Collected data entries
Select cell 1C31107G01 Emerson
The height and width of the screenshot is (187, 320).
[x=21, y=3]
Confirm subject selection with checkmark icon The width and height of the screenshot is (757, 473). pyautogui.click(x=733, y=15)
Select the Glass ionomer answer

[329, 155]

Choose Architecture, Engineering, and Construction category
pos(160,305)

==

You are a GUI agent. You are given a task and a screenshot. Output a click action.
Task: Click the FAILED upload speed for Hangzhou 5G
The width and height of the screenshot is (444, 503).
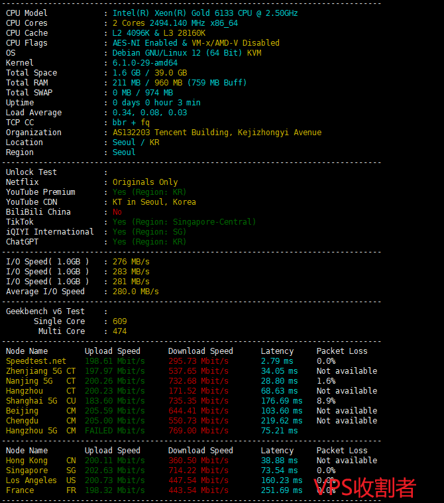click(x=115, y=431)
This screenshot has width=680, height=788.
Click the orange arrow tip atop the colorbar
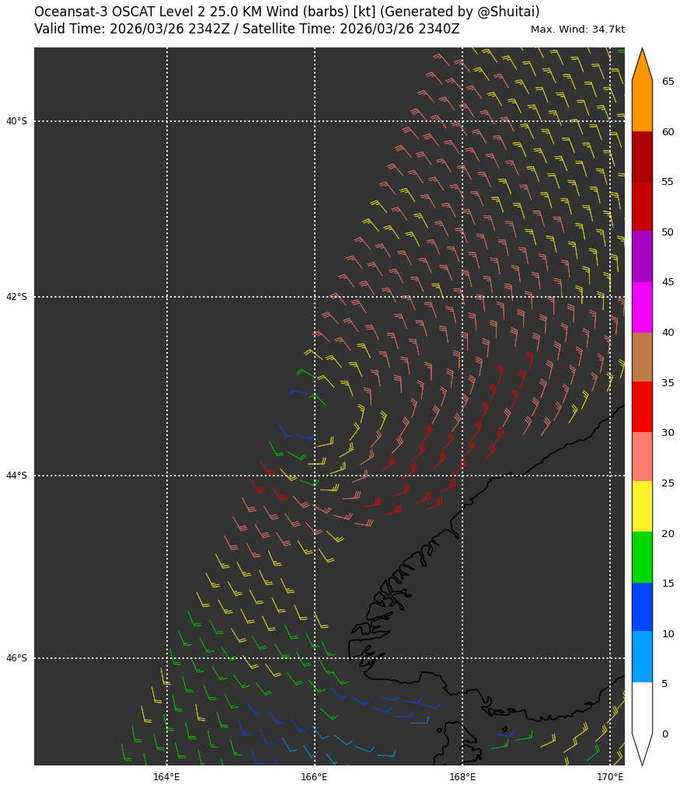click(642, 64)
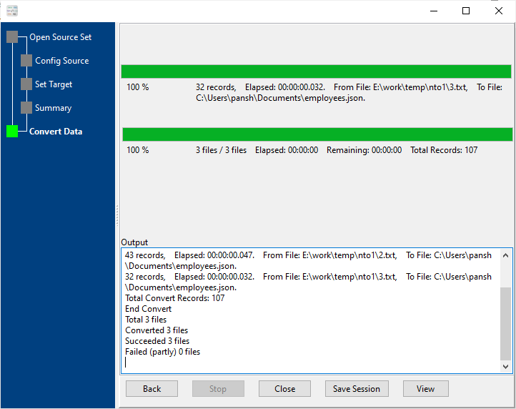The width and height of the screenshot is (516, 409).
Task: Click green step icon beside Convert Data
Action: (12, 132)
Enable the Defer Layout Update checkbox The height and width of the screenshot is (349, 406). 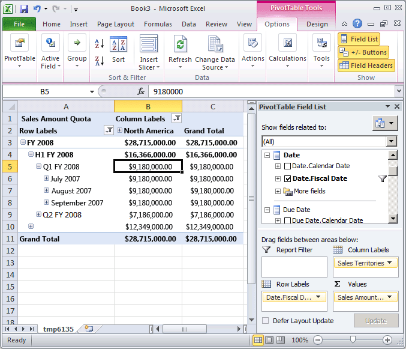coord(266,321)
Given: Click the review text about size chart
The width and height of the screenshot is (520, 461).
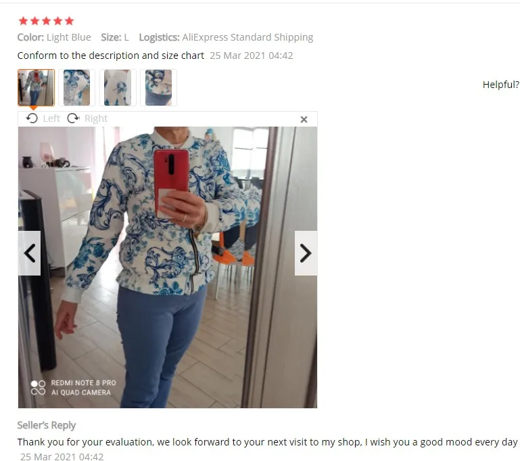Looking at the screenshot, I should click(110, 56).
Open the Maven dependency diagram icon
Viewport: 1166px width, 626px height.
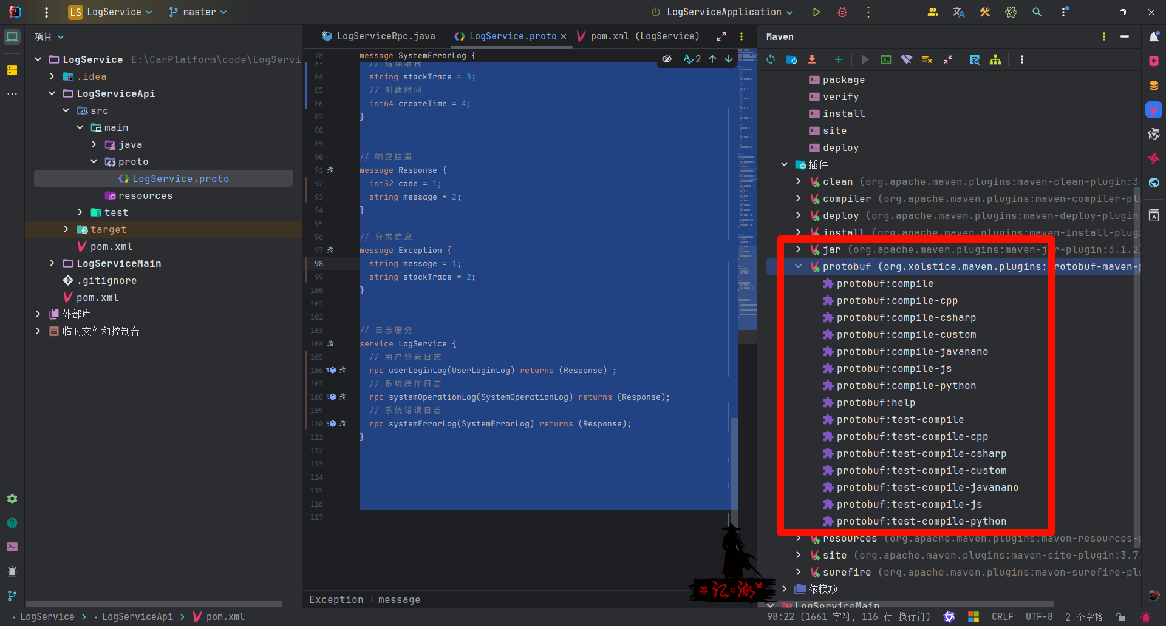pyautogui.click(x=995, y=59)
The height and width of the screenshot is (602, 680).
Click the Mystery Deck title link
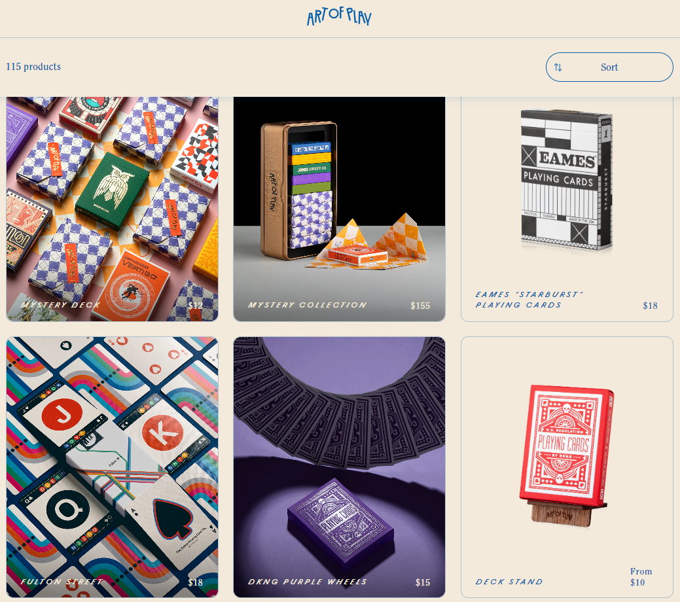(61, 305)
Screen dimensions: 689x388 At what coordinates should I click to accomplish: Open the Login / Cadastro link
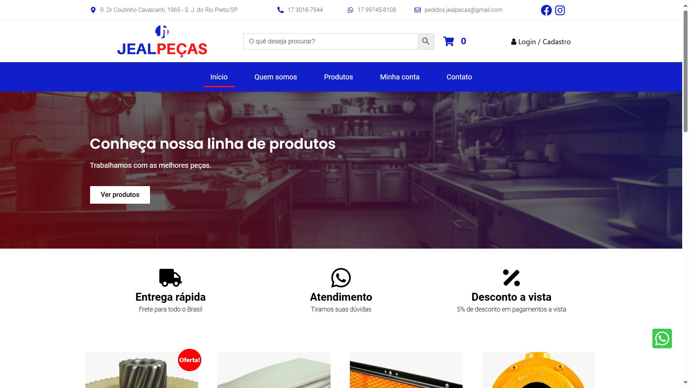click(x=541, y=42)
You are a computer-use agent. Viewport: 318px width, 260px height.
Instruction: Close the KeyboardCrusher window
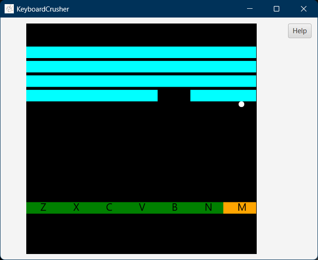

#### ABOUT THIS TASK
Reproduce the lines above starting at the one with "Screen dimensions: 689x388" and ending at the one with "Instruction: Close the KeyboardCrusher window", both included, exactly and with no pictures.

#### ANSWER SECTION
Screen dimensions: 689x388 At what coordinates should I click to accomplish: Open the Login / Cadastro link
click(x=541, y=42)
You are a computer-use agent. Viewport: 318px width, 260px height.
Instruction: Close the KeyboardCrusher window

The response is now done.